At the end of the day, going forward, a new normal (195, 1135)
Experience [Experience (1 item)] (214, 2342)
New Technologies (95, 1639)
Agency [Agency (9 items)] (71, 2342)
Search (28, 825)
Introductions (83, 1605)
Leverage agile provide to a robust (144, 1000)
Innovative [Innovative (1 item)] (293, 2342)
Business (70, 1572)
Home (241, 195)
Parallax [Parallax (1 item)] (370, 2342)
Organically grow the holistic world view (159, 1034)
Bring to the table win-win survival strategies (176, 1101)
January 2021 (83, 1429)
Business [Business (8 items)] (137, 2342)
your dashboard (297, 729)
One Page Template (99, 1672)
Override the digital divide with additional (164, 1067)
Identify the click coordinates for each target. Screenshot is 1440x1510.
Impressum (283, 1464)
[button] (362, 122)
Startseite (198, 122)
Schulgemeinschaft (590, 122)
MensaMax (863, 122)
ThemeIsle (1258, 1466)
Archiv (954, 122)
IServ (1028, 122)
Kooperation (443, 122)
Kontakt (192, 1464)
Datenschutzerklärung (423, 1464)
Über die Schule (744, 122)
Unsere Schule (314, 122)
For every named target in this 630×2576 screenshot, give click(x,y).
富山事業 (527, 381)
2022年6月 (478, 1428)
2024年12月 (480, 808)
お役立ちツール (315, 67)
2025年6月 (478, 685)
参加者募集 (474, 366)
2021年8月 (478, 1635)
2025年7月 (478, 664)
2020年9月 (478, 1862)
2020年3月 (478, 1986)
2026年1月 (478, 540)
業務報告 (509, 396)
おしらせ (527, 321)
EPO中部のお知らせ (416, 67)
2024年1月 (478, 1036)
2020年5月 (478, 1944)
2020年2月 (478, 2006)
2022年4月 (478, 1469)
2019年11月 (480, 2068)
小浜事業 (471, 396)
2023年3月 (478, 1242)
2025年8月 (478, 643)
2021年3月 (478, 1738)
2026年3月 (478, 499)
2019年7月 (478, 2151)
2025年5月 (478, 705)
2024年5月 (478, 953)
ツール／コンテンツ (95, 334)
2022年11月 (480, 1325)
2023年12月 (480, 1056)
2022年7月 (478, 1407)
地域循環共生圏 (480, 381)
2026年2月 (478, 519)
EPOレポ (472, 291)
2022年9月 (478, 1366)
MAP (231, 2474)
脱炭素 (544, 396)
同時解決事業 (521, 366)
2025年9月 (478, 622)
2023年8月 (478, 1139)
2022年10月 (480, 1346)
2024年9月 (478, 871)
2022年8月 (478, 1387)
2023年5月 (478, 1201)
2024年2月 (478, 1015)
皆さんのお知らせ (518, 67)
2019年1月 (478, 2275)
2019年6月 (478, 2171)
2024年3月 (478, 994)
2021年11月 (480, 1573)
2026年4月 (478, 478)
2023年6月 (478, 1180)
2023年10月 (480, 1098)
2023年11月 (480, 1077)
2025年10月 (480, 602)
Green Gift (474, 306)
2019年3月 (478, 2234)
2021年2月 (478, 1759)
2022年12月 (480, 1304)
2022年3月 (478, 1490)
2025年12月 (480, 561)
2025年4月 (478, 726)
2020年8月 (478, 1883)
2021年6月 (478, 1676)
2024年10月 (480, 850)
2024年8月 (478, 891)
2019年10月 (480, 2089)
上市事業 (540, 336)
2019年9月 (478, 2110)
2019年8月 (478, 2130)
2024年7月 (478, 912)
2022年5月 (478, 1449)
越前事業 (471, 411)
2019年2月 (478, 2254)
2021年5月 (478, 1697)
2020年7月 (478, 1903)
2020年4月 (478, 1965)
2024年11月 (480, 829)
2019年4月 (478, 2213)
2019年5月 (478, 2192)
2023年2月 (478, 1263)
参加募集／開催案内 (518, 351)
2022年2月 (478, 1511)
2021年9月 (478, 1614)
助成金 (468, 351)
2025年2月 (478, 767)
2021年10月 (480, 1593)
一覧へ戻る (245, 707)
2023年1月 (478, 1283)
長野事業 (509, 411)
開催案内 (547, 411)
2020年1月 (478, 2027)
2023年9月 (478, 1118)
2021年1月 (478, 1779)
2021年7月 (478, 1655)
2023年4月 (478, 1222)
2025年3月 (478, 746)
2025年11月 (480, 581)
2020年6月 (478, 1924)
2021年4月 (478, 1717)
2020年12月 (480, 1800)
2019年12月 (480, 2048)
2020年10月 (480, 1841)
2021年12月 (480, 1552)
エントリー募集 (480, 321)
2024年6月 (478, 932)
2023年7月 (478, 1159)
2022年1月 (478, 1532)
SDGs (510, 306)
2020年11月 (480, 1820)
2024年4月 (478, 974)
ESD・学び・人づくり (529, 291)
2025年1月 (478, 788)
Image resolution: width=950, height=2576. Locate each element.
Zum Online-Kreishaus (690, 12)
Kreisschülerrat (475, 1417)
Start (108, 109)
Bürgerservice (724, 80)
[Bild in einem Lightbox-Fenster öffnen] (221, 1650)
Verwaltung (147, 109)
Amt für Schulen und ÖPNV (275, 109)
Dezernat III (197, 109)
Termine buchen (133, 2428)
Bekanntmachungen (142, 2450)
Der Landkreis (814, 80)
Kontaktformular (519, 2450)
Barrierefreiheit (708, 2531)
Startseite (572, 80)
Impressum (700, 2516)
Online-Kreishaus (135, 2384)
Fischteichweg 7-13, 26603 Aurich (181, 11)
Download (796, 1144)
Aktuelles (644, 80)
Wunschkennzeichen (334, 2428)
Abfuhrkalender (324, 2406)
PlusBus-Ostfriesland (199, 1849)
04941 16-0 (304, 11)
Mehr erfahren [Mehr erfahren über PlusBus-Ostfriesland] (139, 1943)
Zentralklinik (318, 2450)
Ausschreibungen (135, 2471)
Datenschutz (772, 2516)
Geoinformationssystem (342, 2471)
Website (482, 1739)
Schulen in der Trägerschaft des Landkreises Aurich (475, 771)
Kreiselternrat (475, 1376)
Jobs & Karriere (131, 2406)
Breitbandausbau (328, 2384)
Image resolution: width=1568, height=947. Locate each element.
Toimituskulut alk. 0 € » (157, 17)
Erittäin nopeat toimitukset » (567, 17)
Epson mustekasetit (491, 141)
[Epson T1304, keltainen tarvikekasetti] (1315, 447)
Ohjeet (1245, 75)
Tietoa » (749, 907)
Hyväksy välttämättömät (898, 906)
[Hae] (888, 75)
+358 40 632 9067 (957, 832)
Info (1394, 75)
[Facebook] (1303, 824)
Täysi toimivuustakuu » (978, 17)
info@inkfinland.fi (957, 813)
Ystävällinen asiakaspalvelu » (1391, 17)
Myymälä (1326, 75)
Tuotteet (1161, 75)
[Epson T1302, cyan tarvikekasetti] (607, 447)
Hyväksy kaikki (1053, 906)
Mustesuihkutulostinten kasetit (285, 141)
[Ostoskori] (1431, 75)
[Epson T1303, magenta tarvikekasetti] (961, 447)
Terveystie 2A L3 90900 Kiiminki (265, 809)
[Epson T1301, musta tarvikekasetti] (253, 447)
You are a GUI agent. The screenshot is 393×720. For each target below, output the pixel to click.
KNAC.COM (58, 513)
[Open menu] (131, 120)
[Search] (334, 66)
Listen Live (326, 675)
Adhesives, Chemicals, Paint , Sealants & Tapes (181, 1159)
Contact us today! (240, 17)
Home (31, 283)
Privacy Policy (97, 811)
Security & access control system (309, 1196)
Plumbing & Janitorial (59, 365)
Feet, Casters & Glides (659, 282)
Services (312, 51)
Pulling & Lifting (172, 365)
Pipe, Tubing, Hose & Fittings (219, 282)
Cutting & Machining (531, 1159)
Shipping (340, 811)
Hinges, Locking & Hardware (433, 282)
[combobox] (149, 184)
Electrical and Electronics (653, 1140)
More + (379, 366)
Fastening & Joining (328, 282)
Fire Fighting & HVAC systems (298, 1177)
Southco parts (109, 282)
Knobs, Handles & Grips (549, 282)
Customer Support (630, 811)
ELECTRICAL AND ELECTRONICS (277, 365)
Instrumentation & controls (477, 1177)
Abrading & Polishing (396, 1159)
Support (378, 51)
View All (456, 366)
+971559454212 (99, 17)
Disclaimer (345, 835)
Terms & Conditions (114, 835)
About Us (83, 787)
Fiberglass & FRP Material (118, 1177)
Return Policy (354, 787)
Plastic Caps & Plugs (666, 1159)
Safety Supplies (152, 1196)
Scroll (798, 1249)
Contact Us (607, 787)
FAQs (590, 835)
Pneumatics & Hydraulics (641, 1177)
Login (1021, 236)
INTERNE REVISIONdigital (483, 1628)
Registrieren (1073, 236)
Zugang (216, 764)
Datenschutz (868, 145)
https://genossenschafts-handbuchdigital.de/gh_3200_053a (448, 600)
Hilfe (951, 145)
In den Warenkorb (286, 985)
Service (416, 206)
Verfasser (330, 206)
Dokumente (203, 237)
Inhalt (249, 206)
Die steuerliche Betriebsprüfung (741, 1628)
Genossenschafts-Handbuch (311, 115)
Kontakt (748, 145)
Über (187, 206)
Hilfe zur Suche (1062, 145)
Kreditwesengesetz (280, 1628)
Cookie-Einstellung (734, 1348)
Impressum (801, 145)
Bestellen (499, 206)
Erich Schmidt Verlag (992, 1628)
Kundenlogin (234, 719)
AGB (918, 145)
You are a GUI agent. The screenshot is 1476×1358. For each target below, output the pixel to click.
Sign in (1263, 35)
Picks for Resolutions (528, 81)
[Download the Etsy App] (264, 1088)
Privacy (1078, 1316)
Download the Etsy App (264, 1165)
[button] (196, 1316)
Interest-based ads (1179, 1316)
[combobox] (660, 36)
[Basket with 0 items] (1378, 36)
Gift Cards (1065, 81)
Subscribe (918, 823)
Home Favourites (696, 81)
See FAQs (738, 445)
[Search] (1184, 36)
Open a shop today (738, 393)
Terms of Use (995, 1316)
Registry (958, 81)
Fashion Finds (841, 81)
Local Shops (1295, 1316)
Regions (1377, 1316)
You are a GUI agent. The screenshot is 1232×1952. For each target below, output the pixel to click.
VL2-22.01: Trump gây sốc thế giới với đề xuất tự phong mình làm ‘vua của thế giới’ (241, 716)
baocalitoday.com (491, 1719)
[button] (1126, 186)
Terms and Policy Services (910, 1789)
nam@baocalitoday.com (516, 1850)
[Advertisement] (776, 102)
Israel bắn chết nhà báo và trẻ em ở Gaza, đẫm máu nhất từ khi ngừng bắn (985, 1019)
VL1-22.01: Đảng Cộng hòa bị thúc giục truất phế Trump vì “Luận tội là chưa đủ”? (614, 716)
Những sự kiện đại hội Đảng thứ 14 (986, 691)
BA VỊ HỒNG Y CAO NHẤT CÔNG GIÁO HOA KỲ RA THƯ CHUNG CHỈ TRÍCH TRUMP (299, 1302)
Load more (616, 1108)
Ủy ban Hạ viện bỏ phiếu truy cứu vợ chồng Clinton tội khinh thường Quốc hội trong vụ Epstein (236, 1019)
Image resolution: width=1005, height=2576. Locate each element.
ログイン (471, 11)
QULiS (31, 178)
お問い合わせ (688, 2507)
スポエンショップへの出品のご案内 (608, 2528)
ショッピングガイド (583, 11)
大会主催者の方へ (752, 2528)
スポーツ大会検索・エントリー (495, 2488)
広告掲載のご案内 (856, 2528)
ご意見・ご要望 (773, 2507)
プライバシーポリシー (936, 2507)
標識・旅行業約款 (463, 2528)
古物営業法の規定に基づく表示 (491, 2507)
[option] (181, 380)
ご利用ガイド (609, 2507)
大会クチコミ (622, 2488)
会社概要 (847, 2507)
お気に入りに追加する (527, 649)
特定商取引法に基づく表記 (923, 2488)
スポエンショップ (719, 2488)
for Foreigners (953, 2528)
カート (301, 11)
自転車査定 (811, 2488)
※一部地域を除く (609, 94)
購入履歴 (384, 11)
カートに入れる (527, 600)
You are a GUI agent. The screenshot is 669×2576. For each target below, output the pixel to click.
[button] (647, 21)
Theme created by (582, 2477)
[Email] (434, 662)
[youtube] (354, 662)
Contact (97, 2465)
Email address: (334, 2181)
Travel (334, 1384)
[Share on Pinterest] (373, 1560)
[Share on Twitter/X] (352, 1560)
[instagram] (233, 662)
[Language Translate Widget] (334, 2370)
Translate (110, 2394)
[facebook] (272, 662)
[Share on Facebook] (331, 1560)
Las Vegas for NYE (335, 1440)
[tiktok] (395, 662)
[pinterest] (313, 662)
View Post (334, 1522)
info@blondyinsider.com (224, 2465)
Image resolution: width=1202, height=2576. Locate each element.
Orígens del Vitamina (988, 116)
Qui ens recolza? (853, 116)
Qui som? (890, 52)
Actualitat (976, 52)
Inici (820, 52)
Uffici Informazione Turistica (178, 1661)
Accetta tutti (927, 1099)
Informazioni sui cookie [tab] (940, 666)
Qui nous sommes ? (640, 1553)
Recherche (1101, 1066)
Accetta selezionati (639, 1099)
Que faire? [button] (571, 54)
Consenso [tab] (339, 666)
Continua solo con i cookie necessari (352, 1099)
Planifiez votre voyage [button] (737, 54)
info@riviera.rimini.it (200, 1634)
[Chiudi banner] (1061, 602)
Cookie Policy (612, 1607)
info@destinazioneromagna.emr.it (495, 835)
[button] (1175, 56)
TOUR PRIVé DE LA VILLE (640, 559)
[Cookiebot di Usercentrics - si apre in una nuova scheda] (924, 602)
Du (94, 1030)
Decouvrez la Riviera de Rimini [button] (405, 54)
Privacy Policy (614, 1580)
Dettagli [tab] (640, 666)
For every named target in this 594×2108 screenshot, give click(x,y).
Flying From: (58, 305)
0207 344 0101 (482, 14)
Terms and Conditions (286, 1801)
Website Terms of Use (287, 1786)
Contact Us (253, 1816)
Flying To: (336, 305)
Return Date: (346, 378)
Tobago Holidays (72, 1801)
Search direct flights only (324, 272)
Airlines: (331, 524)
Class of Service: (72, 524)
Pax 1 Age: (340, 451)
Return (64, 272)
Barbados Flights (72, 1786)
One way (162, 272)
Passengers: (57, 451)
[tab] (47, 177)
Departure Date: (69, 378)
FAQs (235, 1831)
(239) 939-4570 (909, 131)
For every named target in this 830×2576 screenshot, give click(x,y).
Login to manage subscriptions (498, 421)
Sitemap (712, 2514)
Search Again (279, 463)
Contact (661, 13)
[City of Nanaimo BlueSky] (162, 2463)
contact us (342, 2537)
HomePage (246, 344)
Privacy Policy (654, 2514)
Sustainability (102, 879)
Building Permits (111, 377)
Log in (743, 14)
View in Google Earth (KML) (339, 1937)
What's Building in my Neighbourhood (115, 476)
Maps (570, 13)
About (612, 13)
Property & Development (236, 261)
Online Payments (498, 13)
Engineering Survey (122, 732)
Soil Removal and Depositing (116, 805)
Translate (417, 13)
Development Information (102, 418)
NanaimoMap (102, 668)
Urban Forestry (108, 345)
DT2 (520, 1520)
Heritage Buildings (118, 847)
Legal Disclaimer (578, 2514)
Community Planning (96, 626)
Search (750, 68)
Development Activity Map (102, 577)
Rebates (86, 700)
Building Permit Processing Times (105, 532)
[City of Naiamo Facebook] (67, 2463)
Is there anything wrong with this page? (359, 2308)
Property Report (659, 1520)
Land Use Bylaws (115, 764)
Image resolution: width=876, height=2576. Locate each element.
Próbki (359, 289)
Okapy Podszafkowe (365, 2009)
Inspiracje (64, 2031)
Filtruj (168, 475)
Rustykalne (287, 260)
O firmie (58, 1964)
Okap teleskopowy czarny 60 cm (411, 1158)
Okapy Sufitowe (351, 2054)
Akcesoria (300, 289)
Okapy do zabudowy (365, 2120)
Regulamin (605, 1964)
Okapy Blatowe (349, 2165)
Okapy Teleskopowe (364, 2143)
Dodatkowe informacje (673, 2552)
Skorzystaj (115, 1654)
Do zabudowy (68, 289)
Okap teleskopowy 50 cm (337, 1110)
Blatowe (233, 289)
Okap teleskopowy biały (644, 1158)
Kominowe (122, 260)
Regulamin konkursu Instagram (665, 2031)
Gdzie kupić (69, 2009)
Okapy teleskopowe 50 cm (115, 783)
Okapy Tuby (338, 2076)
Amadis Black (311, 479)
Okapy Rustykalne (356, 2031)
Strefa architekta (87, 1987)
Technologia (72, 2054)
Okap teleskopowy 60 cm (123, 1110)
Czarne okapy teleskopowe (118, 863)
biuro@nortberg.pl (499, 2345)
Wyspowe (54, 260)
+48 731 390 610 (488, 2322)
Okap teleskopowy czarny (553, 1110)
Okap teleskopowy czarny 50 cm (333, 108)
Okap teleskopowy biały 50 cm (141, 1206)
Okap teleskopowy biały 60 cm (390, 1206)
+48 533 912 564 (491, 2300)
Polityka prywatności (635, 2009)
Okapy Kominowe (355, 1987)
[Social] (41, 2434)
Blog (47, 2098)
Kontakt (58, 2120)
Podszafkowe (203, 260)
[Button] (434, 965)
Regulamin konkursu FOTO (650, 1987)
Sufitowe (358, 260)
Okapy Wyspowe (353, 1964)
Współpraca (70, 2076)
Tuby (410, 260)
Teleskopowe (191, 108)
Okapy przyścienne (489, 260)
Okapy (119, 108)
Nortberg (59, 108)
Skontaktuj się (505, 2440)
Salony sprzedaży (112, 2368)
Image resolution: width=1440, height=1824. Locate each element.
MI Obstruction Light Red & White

=====

### [REQUIREMENT]
Scale up the listing from the line with "Customer Support (630, 811)" through the line with "Datenschutz (868, 145)", both included. Rewrite each of those lines in full, keeping any request lines unchanged, with every answer coordinate multiplied by 2.5 and rounded to a whole number, halves rounding up.

### [TASK RESULT]
Customer Support (1575, 2028)
ELECTRICAL AND ELECTRONICS (693, 913)
Instrumentation & controls (1193, 2943)
Abrading & Polishing (990, 2898)
Support (945, 128)
View All (1140, 915)
+971559454212 (248, 43)
Disclaimer (863, 2088)
Terms & Conditions (285, 2088)
About Us (208, 1968)
Fiberglass & FRP Material (295, 2943)
Return Policy (885, 1968)
Plastic Caps & Plugs (1665, 2898)
Safety Supplies (380, 2990)
Scroll (1995, 3123)
Contact Us (1518, 1968)
FAQs (1475, 2088)
Pneumatics & Hydraulics (1603, 2943)
Login (2553, 590)
INTERNE REVISIONdigital (1208, 4070)
Registrieren (2683, 590)
Zugang (540, 1910)
Datenschutz (2170, 363)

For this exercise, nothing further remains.